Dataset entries
— START —

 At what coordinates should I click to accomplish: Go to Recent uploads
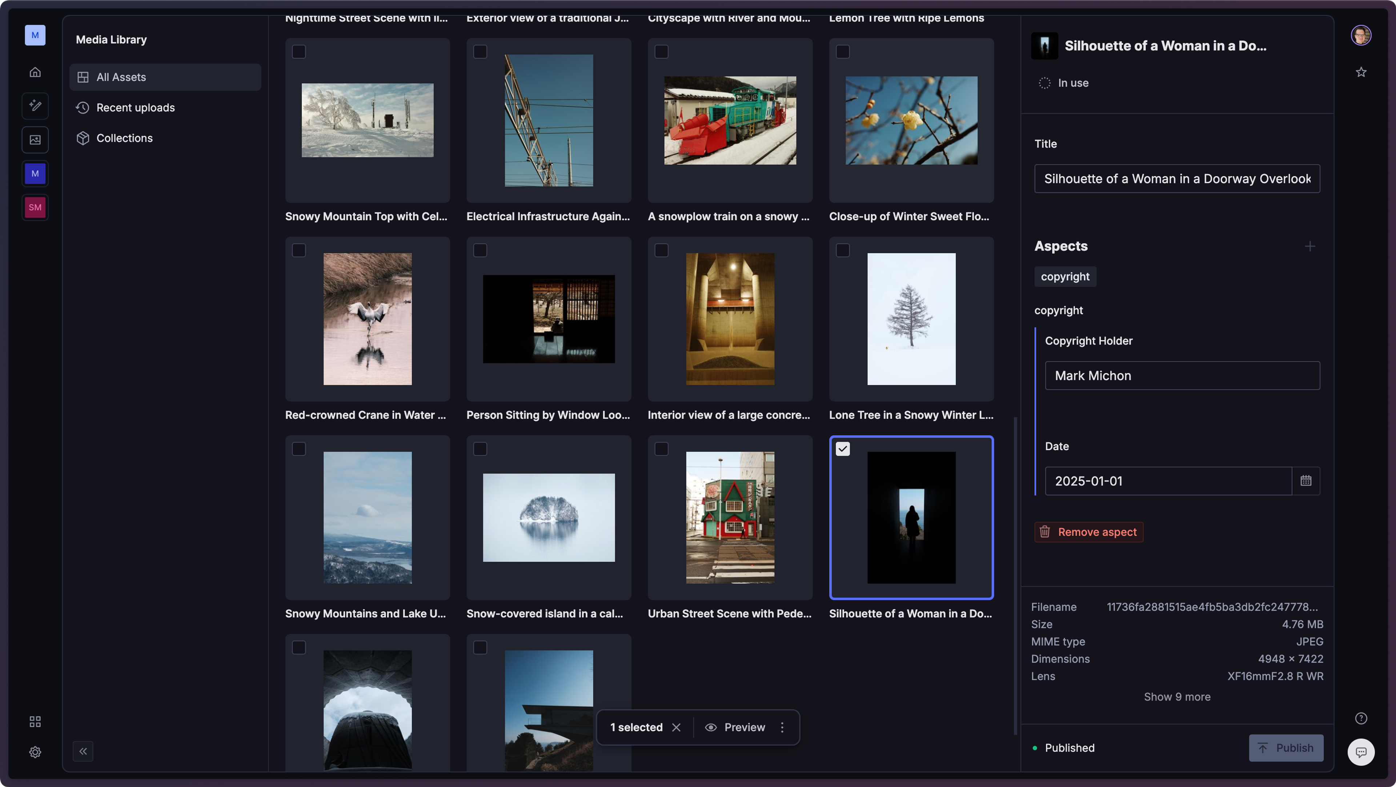click(135, 108)
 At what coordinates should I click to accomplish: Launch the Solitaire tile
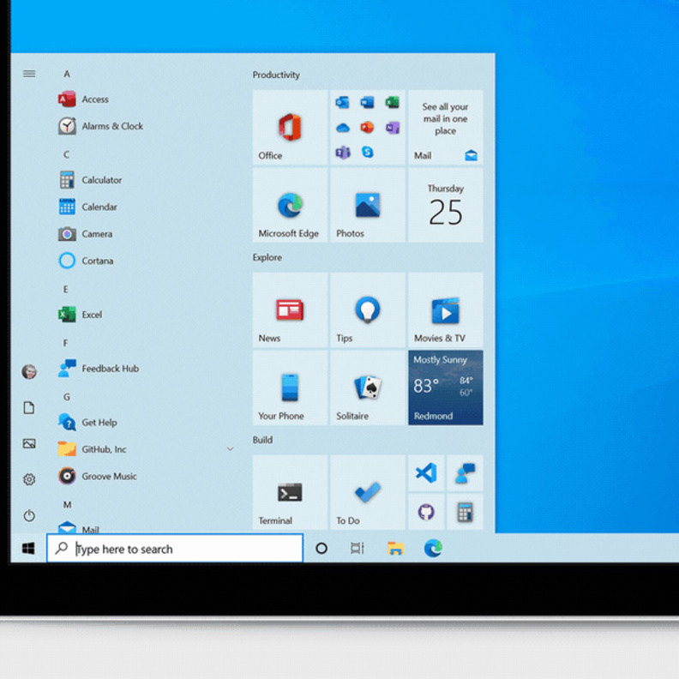coord(368,388)
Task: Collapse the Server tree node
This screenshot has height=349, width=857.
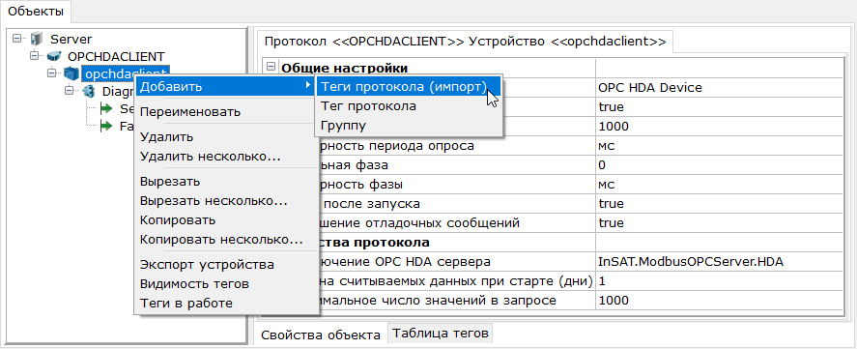Action: pyautogui.click(x=16, y=39)
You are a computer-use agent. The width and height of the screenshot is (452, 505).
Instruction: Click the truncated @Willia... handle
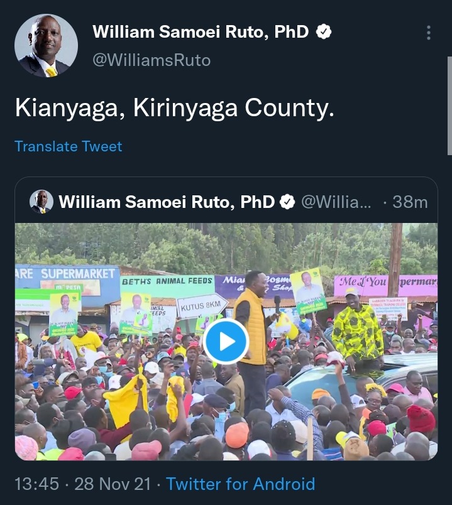coord(336,202)

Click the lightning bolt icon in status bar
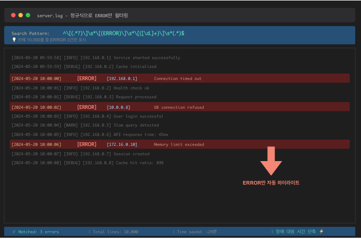pos(321,231)
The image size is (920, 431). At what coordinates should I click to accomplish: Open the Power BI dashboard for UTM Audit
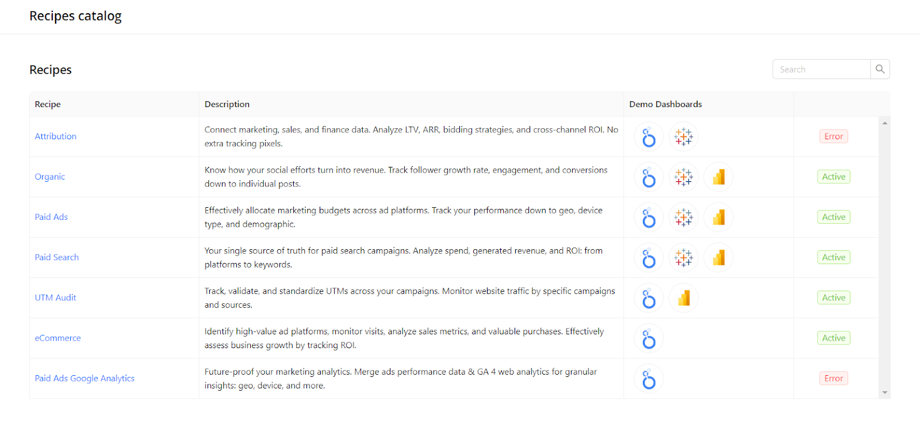coord(683,298)
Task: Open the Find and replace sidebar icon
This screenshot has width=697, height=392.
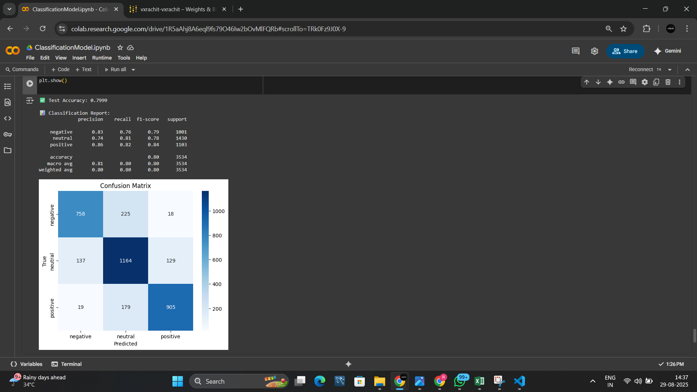Action: coord(8,102)
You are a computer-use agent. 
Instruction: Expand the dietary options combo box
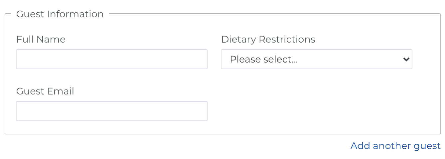(316, 59)
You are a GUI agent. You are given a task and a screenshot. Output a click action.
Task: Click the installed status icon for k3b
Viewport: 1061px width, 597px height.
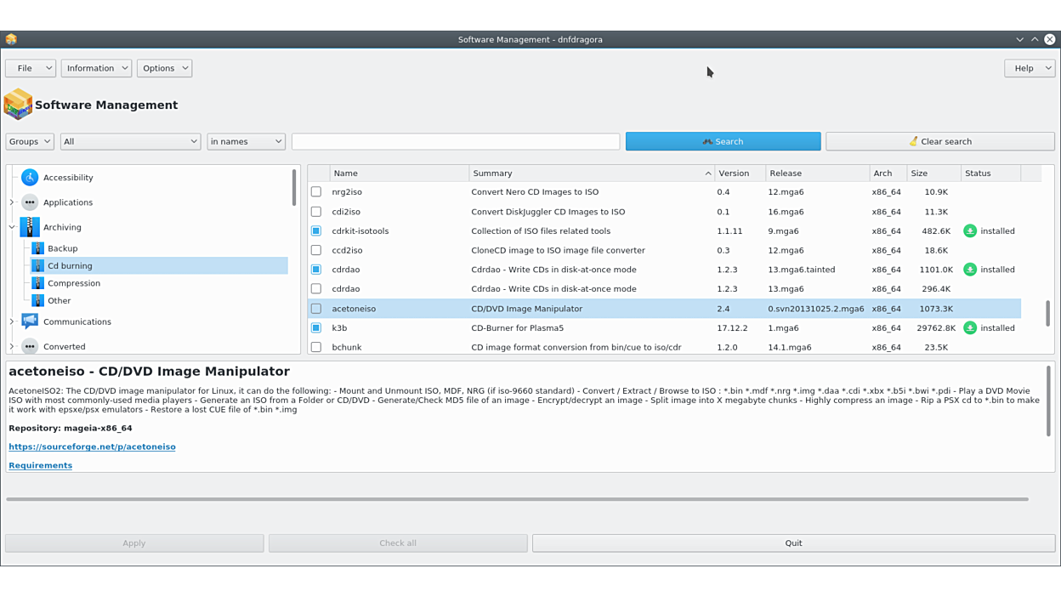970,328
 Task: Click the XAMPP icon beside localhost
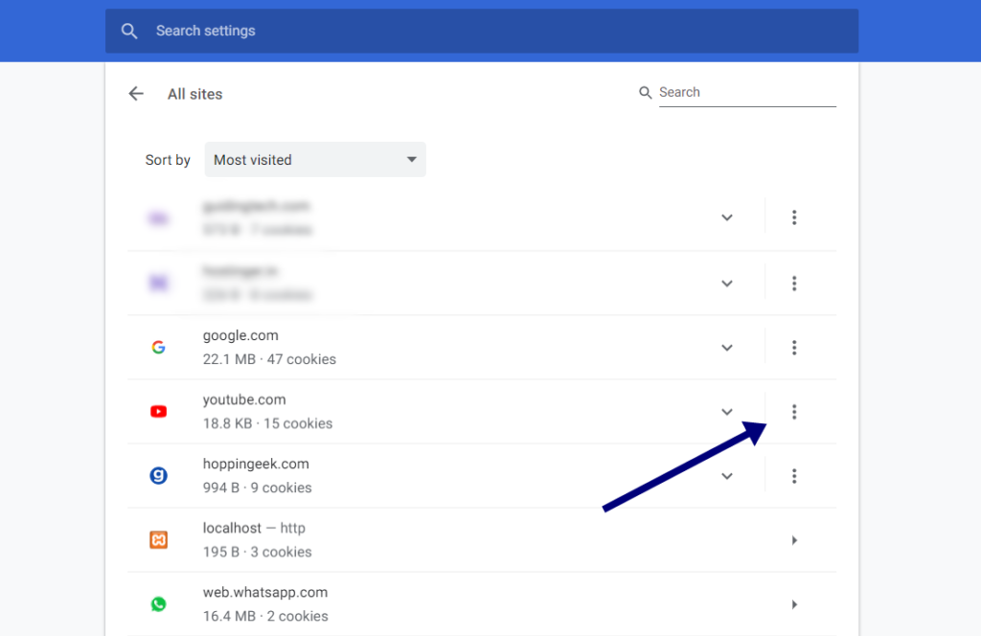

— END —

> **WHAT IS BEING ASKED**
Reproduce all of the data above, requests included, but omit the pictures. Scale every coordinate in the answers by 0.7, rounding to whole numbers with halves rounded up.

> **EXPECTED OUTPUT**
 At what coordinates should I click to accomplish: Go to Recent uploads
click(95, 76)
 At what coordinates should I click to accomplish: Launch the Solitaire tile
coord(258,272)
Task: Collapse the Server tree node
This screenshot has height=349, width=857.
Action: pyautogui.click(x=11, y=27)
You are a computer-use agent. The width and height of the screenshot is (452, 505).
Instruction: Click the truncated @Willia... handle
coord(235,141)

Click the lightning bolt icon in status bar
pos(225,162)
The image size is (920, 431). At what coordinates should I click to accomplish: Open the Power BI dashboard for UTM Audit
coord(478,209)
Task: Open the Find and replace sidebar icon
This screenshot has width=697, height=392.
Action: coord(6,71)
You are a computer-use agent. 
Instruction: Expand the dietary options combo box
(221, 41)
You are a GUI agent. You are given a task and a screenshot. Output a click action.
Task: Click the installed status icon for k3b
Viewport: 1061px width, 597px height.
679,230
 Task: Click the XAMPP icon beside localhost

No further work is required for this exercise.